Gears, Vegas, GRAW and many other games not only have cover systems, but implement them better than Killzone. That it also sticks doggedly to a first-person view so you can't see much while in cover isn't a significant innovation, if you ask me.
Yes, Edge got rather carried away with their review of Halo 3. However, 7/10 is if anything better than I'd expect to see at the bottom of that text - they've reviewed tonnes of PC FPS titles like that and given them 6/10.
"I Know You Are But What Am I?"
I can only conclude that the review community has become jaded towards the genre.
Gee, you think? After all, this is the genre where, apparently, "being close to a wall" is a groundbreaking innovation.
Plenty of FPSs are fun, but they're all essentially the same game - there's only so much that reviewers can find to talk about.

DATASET ROWS —
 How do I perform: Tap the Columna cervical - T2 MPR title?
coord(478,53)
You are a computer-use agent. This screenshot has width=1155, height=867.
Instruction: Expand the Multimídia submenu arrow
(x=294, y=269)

REQUIRED WORK —
Reproduce the passage about shooter game reviews word for word, in full. The items have no connection to the passage about shooter game reviews.

EXERCISE SOLUTION —
Gears, Vegas, GRAW and many other games not only have cover systems, but implement them better than Killzone. That it also sticks doggedly to a first-person view so you can't see much while in cover isn't a significant innovation, if you ask me.
Yes, Edge got rather carried away with their review of Halo 3. However, 7/10 is if anything better than I'd expect to see at the bottom of that text - they've reviewed tonnes of PC FPS titles like that and given them 6/10.
"I Know You Are But What Am I?"
I can only conclude that the review community has become jaded towards the genre.
Gee, you think? After all, this is the genre where, apparently, "being close to a wall" is a groundbreaking innovation.
Plenty of FPSs are fun, but they're all essentially the same game - there's only so much that reviewers can find to talk about.